◆ Document excerpt ◆
__________
Larry got up to answer the door, and we weren’t expecting anyone, but as he passed the dining room table, there was a gift on the table wrapped in white paper with a white bow. He instinctively knew that whoever was at the door was there to get that gift, so he picked it up, answered the door, and gave the person the gift. Closed the door, turned around, came back, sat down, and the doorbell rang again. Well, on the table, there were two more gifts and he answered the door and gave them the gifts, and every time he’d come back and sit down, there would be more gifts, and pretty soon they were coming through that skylight and filling the room, and there were so many gifts that as we gave them away, we got more and more until we couldn’t even handle them.
__________
◆ Supplied material ◆
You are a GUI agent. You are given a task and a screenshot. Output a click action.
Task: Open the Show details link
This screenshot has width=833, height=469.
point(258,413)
__________
◆ Tasks to perform ◆
**A)** In the passage about Larry and the gifts, output the words starting with "Larry got up" and going on through "even handle them.".
**B)** Answer these questions from the passage about Larry and the gifts:
(i) What color was the paper wrapped around the first gift on the dining room table?
(ii) After the doorbell rang again, how many more gifts were on the table?
(iii) Through what did the gifts eventually start coming into the room?
**C)** Resume the passage about Larry and the gifts, picking up right after its last sentence.

◆ In response ◆
**A)**
Larry got up to answer the door, and we weren’t expecting anyone, but as he passed the dining room table, there was a gift on the table wrapped in white paper with a white bow. He instinctively knew that whoever was at the door was there to get that gift, so he picked it up, answered the door, and gave the person the gift. Closed the door, turned around, came back, sat down, and the doorbell rang again. Well, on the table, there were two more gifts and he answered the door and gave them the gifts, and every time he’d come back and sit down, there would be more gifts, and pretty soon they were coming through that skylight and filling the room, and there were so many gifts that as we gave them away, we got more and more until we couldn’t even handle them.

**B)**
(i) White
(ii) Two
(iii) The skylight

**C)**
The room was full and he related that to the lesson of giving tithing, that once you tithe, your life becomes abundant in whatever you’re looking for, whether it’s wealth or piece of mind or contentment or service or whatever it is that’s important to you, you’re entitled to the blessings that you’re looking for. Now, we were not looking for wealth. We were looking for peace of mind and being able to handle our lives in a way that we could live satisfying lives. We were having many decisions to make. We were having problems, some with each other, some with our children, challenges at work, and so tithing became the answer. This was a message to us that if you tithe, you will have answers to your needs, answers to the questions you’re looking for, and it was a symbol of your life will become so rich in the ways you’re looking for that you won’t be able to handle it.
Now, I hate to relate that as that’s why we’re wealthy, because I don’t believe it is. We’re wealthy because we’re good stewards of the wealth that we have, and we don’t keep it all to ourself. We use it in a philanthropic way. Those two things didn’t come together at the same time, but we realized that what we had really didn’t belong to us. It was like a tithing. We were given responsibility for that 90% that Heavenly Father allowed us to keep, had to learn to do good things with it, and it wasn’t immediately that we connected the two. I remember there was a time Larry came to me and he said, “We have worked so hard and so long and done so much to shore up the company so that it’s financially stable.” We had put all our money back into it. We had lived frugal lives. That’s when you said, “We don’t have money for that.” We were doing other things with our money.
Bryan: Every last quarter.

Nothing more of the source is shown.